J’ai résisté parce que je me sentais bien dans cette communauté. Il m’a dit, c’est moi qui t’ai dit de venir, c’est moi qui te dis de partir. Je vais aller faire quoi à Abidjan, là-bas je n’ai plus trop d’attache. Je vais aller recommencer une nouvelle vie. Le Seigneur insiste et me montre dans un songe un passage de la bible où il est avec Pierre Jan 21 :16.
Le Seigneur demande à Pierre : « m’aimes-tu ? Pais mes brebis ». Alors je dis mais moi j’ai quelle brebis, quels agneaux ? Alors je vais à l’église, je m’ouvre au pasteur résident. Il m’a dit Dieu t’a formé ici ce n’est pas pour rien.

De retour à Abidjan, il faut servir le Seigneur, c’est tout. Il ne faut pas t’assoir avec ce que tu as reçu comme formation à Lomé. J’ai dit OK. Mais je ne suis même pas pasteur comment je vais servir le Seigneur ?

En 2017, je reviens à Abidjan et je faisais jeûne et prières. Entre 3 h et 5 h, le Seigneur communique à mon esprit une idée de communication de Jésus, c’est à dire d’agent commercial de Jésus. Le Seigneur me dit, tu n’es pas pasteur ni apôtre, mais un agent commercial de Jésus. Tu vas vendre Jésus, c’est le produit dont tu feras la publicité.

Il ne m’est pas demandé de faire la publicité d’un gourou ou d’une église, mais la publicité de Jésus. L’image que tu as, il faut l’utiliser pour faire la publicité de Jésus et tu verras si je ne ferai pas parler de toi dans le monde, m’a-t-il dit. Je me disais est-ce que ce n’est pas mon zèle ou un délire personnel qui me poussait ainsi ?
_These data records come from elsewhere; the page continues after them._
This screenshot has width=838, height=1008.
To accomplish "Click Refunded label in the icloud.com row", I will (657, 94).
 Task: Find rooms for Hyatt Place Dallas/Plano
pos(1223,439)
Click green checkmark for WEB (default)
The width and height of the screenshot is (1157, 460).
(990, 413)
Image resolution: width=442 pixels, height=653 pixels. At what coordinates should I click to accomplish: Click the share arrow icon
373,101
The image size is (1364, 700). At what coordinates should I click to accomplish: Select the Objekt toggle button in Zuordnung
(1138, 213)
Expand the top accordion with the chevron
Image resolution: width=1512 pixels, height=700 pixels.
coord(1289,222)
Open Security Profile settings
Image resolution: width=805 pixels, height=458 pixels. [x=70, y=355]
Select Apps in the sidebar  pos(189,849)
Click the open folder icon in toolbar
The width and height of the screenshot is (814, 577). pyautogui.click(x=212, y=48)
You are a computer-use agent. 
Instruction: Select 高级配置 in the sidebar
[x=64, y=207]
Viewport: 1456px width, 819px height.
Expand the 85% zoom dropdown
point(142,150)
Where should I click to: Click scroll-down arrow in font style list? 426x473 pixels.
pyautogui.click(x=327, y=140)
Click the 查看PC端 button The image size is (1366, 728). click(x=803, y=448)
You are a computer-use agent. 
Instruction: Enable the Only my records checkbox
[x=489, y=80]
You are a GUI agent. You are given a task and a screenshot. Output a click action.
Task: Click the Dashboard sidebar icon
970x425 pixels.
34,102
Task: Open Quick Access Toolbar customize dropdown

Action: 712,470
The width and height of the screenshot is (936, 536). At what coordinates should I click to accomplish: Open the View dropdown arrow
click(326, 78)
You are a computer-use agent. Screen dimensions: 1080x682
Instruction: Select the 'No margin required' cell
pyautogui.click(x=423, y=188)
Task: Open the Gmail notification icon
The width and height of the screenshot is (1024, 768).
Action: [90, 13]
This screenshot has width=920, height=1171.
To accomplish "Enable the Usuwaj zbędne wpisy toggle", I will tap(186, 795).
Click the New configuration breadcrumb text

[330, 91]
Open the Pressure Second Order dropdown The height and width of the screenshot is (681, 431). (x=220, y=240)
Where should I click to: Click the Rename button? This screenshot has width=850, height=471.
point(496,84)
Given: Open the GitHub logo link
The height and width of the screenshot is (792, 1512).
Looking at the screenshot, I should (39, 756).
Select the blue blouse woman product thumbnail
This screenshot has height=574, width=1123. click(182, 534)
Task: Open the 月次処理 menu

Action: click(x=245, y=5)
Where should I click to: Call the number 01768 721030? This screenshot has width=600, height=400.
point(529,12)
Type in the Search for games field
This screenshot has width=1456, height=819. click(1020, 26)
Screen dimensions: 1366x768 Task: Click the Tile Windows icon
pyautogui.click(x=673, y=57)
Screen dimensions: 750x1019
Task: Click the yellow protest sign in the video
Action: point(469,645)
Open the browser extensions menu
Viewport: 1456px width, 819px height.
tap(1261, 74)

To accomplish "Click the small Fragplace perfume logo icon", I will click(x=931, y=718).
Je suis à Abidjan, 3 mois, 5 mois rien ne se décide et je ne me lève pas pour aller annoncer Jésus. Et un matin le Seigneur m’a dit : « si tu ne te lèves pas, rien ne se fera dans ta vie ».
Un matin j’ai dit à ma femme, le Seigneur veut que je sorte faire son œuvre. C’est comme ça que je me suis mis devant l’hôpital et j’ai commencé à faire la publicité de Jésus. Et c’est comme cela depuis 2016, 2017. J’ai 4 jours dehors par semaine pour le Seigneur ; lundi, mercredi, vendredi et samedi.
C’est le contrat que j’ai signé avec le Seigneur. Et le faisant, Dieu a toujours été fidèle. Je ne suis pas salarié mais Dieu a toujours garanti mon loyer et la nourriture pour ma famille.
Ma rencontre avec le Seigneur m’a canalisé. Je suis du genre fougueux et bagarreur, mais maintenant je suis devenu conciliant au point où même je me demande si je ne suis pas plutôt peureux. J’utilise maintenant ma fougue pour évangéliser.
Le seigneur est maintenant en train de me montrer la vénalité de la vie de star. Aujourd’hui je ne vois pas l’utilité de jouer les stars. Qui est la meilleure star si ce n’est le Seigneur ?
Voilà ce que je voulais partager avec vos lecteurs. Et je prie que Dieu nous fasse la grâce de nous multiplier pour que nous soyons des agents commerciaux du Seigneur Jésus. Il est vrai qu’il est bon de se retrouver le dimanche et de louer le seigneur. Mais le reste du temps qu’est-ce que nous faisons ? Donc il est bon de nous jeter dans la bataille pour gagner des âmes. J’espère que ce témoignage édifiera quelqu’un. Amen.